Formjacking is a type of malware that hackers use to exploit vulnerabilities in third-party services and connections within an application's infrastructure. As server-side security continues to improve, cybercriminals are seeking new entry points, leading to the rise of formjacking. This malicious technique involves infecting web forms via third-party providers, allowing hackers to steal sensitive user information such as ID numbers, addresses, or credit card details. The method has seen a significant increase in popularity among hackers, with one report noting a 78% surge in this type of attack. In fact, two-thirds of companies have experienced a supply chain attack, often initiated through formjacking.
Several significant formjacking attacks have occurred over the past few years. In 2018, hackers used formjacking to steal payment card data from 380,000 British Airways customers by embedding malicious scripts on the baggage claim information page of the airline’s website. These scripts collected data from visitors and relayed it back to the hackers' server. More recently, in January 2023, a massive formjacking attack compromised one of Canada's largest beverage retailers, highlighting the ongoing threat posed by this type of cybercrime.

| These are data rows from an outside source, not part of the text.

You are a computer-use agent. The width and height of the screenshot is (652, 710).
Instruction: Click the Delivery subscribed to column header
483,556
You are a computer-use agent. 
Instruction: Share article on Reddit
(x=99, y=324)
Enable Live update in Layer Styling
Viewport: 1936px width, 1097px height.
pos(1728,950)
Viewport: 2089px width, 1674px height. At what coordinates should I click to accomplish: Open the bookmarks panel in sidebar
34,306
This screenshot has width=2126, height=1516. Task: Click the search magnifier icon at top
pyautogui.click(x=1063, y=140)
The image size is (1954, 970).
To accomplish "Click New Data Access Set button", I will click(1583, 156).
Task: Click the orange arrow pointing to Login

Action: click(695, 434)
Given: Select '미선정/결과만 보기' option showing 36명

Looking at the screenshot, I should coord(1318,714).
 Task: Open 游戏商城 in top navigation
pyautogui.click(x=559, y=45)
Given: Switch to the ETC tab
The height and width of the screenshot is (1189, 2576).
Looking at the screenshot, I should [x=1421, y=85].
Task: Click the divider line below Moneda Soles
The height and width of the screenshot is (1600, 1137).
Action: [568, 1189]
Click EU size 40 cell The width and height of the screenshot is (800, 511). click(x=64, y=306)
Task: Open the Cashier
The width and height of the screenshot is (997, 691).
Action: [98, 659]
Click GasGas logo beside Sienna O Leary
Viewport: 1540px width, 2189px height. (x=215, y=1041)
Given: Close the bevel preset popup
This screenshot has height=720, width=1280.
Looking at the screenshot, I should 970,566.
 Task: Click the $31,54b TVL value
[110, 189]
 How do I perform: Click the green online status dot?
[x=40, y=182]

Despite organizations' best efforts to protect their application environments and customers' personal data, traditional Web Application Firewalls (WAFs) often prove inadequate against formjacking. However, emerging technologies like real-user behavioral detection offer a promising defense. This technology protects websites from JavaScript threats, including web skimming, formjacking, and Magecart attacks. Nevertheless, the escalating sophistication of these attacks underscores the need for continuous innovation in cybersecurity measures.